Opinión

Postal con lluvia

Llueve en Caracas –no igual que hace escasas añadas– y el cielo sombrío se achica, supura, se retuerce y los nubarrones crean entre las calles un río expandido en docenas de manantiales.
En un instante la ciudad se vuelve baldía; los recogelatas hacen su mesada entre los charcos y las bolsas de basura desparramadas. Tras los visillos de una ventana, ramas de jade y una maceta con gruesas hojas perennes de sábila o aloe vera en las islas del Caribe, hay miradas que recuerdan tardes de estío y un vestido estampado cuelga oliendo a alcanfor.
En el bulevar un niño sopla un barco de papel mientras otro, con piedrecillas, levanta un puente de arcadas.
Hay una enana niña llorando en sus zapatitos de charol con hebillas de nácar, mientras un grupo de hormigas brumosas van en hilera, una tras otra, como la propia vida cuando se la aguijonea, subiendo hacia un muro de cascajillo donde una mano traviesa escribió: “¡Coromoto, te amo!”.
El agua de lluvia ha comenzado a borrar las palabras y ahora solamente se leen sílabas sueltas que nada dicen -“Un amor que se va. ¡Cuántos se han ido!”, matizó el poeta- mientras un borrachín va gritando bajo las sempiternas gotas: “¡Viva la revolución!”, sin añadir el nombre de una de las tantas batallas de muertes, llagas y lágrimas que han surgido en estas honduras bolivarianas. 
Los niños se asustan y salen corriendo, el puente de guijarros se cae y el frágil barco de papel se lo lleva resquebrajado el agua. 
El turbión continúa su ritmo como si nada fuera con ella. El portugués venido de una barriada de Oporto, vende guarismos de la lotería anunciando el sortilegio de la suerte.
El escribidor rumia ideas imbuidas en incertidumbres mientras deambula por la ciudad del Guaire mirando como tantos otros días a los seres del Bulevar de Sabana Grande, la mayoría menesterosos, descarnados, presintiendo que cada una de esas personas está moldeada de una sempiterna dejadez.
Con el paso de los años, hemos llegado a comprender cómo el abandono es uno de los espaciosos extravíos del aliento humano. Es descomponer el viento del sequedal sobre surcos de matojos de los más desatendidos. Sucede lo mismo con la esperanza. En ‘La Divina Comedia’ una frase impresa a las puertas del Infierno nos hace temblar: “Los que entréis aquí, perded toda esperanza”.

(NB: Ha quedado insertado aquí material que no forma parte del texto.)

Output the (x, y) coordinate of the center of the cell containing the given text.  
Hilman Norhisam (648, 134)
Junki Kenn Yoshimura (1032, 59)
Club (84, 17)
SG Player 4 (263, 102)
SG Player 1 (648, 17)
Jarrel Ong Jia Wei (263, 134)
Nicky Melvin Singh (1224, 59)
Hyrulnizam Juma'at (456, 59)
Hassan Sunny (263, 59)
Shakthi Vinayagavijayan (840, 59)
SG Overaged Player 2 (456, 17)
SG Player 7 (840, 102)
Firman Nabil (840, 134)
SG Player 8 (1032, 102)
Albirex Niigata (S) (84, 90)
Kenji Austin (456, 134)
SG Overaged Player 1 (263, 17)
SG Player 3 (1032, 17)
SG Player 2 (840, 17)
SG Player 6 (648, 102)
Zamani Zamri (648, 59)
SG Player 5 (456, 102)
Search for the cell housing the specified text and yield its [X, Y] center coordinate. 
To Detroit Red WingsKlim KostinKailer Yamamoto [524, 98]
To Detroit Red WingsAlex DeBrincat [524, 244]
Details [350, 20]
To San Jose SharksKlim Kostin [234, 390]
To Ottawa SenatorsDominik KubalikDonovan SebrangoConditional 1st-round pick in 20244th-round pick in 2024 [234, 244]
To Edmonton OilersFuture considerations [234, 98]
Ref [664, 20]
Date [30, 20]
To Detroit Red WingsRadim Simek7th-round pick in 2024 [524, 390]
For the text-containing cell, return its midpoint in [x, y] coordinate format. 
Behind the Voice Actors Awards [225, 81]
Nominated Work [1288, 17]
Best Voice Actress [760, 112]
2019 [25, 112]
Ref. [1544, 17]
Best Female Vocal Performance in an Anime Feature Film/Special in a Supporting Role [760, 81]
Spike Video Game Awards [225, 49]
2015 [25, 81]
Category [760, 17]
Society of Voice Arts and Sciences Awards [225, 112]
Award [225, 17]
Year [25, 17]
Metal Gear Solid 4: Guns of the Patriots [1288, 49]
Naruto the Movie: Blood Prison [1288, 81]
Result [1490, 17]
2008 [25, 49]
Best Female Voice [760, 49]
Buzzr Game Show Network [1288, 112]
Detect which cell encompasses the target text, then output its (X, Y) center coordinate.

Fue certero el florentino más lúcido de la Edad Media: conocía la ventolera del alma humana, se embriagó en ella y supo que las más punzantes enfermedades del espíritu son el abandono y el desaliento. A este tenor la indiferencia hacia los más desposeídos.
El que sabe ser indigente, quizás obligado lo sabe todo. ¿Todo? Menos salir de su propio infortunio. 
La lluvia ha parado en seco. En Caracas siempre lo hace. Sobre el valle, a reguardo del Parque Waraira Repano, popularmente llamado ‘El Ávila’, nada cambia, el día se extiende y el aire rezuma olores de frituras al sortilegio de una urbe caribeña inundada de contrastes, al presente desasosegada.
La crisis económica y social ha hecho de este país, cimentado para querer, el reflejo de un cromo caduco.